Seguridad del Estado cita a activista por pintadas contra el gobierno en municipio de Colón

El ex preso político Lázaro Díaz

Sumario

  • La aparición de pintadas antigubernamentales en Colón ha desatado una ofensiva de acoso e interrogatorios contra opositores reconocidos, en un clima de creciente tensión social.

El régimen cubano ha intensificado la investigación y el acoso contra opositores reconocidos en el municipio matancero de Colón, tras la aparición de una serie de pintadas antigubernamentales que han sacudido la tranquilidad de la localidad desde principios de marzo de 2026.

Ante la falta de sospechosos, la Seguridad del Estado ha comenzado a citar y tratar de intimidar a los activistas locales para intentar adjudicarles la autoría de los hechos.

Uno de ellos, el ex prisionero político Lázaro Díaz, citado la semana pasada, relató cómo fue sometido a un interrogatorio de casi dos horas por parte de cinco oficiales.

"Me acusaron directamente de los carteles que aparecieron en el mercado. Quisieron obligarme a hacer una prueba de caligrafía y a tomarme las huellas dactilares, pero me negué", afirmó.

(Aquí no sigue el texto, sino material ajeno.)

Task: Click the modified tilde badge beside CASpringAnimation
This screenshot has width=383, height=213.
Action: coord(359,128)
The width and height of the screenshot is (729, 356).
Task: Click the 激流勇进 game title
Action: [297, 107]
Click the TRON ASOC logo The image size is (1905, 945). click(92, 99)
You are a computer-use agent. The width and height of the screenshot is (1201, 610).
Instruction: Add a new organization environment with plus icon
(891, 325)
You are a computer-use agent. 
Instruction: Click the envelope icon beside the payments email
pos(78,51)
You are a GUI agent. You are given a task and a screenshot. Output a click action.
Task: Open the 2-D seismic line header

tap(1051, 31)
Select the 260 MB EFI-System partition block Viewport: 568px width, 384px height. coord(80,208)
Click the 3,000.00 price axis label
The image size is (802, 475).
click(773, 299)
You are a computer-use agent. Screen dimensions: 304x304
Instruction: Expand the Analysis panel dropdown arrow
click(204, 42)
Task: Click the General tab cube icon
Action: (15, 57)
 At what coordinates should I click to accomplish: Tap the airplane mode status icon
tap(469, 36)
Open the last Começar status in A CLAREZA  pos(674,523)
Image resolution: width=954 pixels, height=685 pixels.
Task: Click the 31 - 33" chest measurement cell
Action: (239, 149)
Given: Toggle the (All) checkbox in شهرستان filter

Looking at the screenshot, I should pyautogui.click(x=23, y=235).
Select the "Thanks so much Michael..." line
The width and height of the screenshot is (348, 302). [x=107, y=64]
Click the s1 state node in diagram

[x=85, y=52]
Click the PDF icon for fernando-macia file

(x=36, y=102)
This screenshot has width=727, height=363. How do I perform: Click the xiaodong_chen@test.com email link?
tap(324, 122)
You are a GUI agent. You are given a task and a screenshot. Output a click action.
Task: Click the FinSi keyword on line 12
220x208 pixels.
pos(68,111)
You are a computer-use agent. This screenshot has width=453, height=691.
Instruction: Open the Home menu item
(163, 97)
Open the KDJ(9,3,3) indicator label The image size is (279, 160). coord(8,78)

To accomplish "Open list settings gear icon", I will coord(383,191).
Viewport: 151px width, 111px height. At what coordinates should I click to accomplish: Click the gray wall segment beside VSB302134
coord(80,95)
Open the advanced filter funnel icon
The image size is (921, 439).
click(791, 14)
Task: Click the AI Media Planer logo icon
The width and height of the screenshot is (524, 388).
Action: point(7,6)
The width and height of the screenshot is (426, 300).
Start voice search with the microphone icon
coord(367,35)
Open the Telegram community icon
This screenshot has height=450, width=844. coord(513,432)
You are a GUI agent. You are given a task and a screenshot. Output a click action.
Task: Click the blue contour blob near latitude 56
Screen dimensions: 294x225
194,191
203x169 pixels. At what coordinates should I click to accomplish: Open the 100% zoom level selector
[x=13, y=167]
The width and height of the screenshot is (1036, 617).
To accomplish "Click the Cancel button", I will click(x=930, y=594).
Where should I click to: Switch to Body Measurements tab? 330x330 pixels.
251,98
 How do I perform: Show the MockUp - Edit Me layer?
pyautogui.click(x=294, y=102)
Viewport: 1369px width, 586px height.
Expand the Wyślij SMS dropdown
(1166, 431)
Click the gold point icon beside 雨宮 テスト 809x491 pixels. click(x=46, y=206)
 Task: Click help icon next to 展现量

Los mensajes, que incluyen consignas como "Abajo la dictadura" y "Patria y Vida", así como expresiones de apoyo a Estados Unidos, aparecieron de forma anónima durante la madrugada en fachadas de tiendas y espacios públicos estratégicos.

Según Díaz, los oficiales utilizaron un argumento de exclusión para incriminarlo: "Me dijeron que en Colón solo quedábamos ‘cuatro disidentes’ y que, por tanto, nosotros teníamos que ser los responsables".

Díaz espetó a los militares que su visión era limitada: sostuvo que los cuatro disidentes identificados son apenas una muestra de los miles de opositores que residen en Colón.

A pesar del despliegue policial y las citaciones, las autoridades no han emitido un informe oficial sobre los responsables ni han confirmado detenciones formales vinculadas a los grafitis. El activista interrogado informó que, antes de ser liberado, intentaron obligarlo a firmar un "acta de advertencia", documento que también rechazó.

Los carteles de Colón se suman a una ola de protestas populares reportadas en diversas zonas de la isla durante el último mes, evidenciando una tensión social creciente que el aparato de Seguridad del Estado intenta contener mediante el hostigamiento a figuras opositoras ya marcadas por el sistema.